[SOAL LATIHAN]
A: Dalam teks tentang sistem pelaporan pelanggaran, lembaga apa yang meluncurkan sistem tersebut?
B: Teruskan teks tentang sistem pelaporan pelanggaran, dimulai sesudah kalimat terakhir yang tercantum.

Lapor Korupsi Jangan Takut Dipecat
Pegawai negeri sipil (PNS) dan para karyawan di perusahaan swasta tak perlu takut-takut lagi melaporkan pelanggaran yang berindikasi korupsi di instansinya. Komite Nasional Kebijakan Governance (KNKG) kemarin (10/11) meluncurkan sistem pelaporan pelanggaran (SPP). Sistem itu akan mewadahi para pelapor kasus (whistle blower) yang ingin melakukan perubahan bagi lembaga tempat mereka bekerja.
Peluncuran SPP itu mendapat sambutan positif dari sejumlah pihak yang selama ini giat memberantas korupsi. Di antaranya Lembaga Perlindungan Saksi dan Korban (LPSK), Komisi Pemberantasan Korupsi (KPK), serta Pusat Pelaporan dan Analisis Transaksi Keuangan (PPATK) di Graha Niaga, Jakarta, kemarin.
Penerapan SPP tersebut diyakini akan mempercepat good corporate governance di berbagai lembaga publik dan swasta. Sebab, sistem itu memungkinkan partisipasi masyarakat dan karyawan untuk lebih berani bertindak, melaporkan segala hal yang tidak prosedural atau melanggar ketentuan.
"Nantinya, yang muncul adalah mengurangi budaya diam menuju budaya kejujuran dan keterbukaan," ungkap Ketua KNKG Mas Achmad Daniri kemarin. Untuk melaksanakan sistem itu, KNKG mendorong setiap lembaga memiliki unit pengelola yang independen dan memiliki akses terhadap pimpinan.

[CUPLIKAN DATA]
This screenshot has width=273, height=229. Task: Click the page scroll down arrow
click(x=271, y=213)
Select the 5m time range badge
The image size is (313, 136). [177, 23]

[JAWABAN BERURUTAN]
A: Sistem itu diluncurkan oleh Komite Nasional Kebijakan Governance (KNKG).

B:
Sejauh ini, baru ada dua lembaga yang sukses menerapkan SPP, yakni PT Telkom dan PT United Tractor. Beberapa lembaga besar segera menyusul, yakni PT Jamsostek (persero), Bulog, serta BP Migas. Lembaga pemerintah juga terus didorong segera memiliki unit khusus tersebut.
Pelanggaran yang bisa dilaporkan ke dalam unit khusus itu, antara lain, korupsi, perbuatan melanggar hukum, dan kecurangan. "Jadi, modelnya, kalau ada karyawan yang melaporkan kecurangan, akan mendapatkan perlindungan sepenuhnya dari instansi yang bersangkutan. Unit pengelola tadi juga memberikan jaminan penuh ," jelasnya. Daniri menyebutkan, sistem itu menyempurnakan model pengaduan yang telah berlaku, Kotak Pos 5000.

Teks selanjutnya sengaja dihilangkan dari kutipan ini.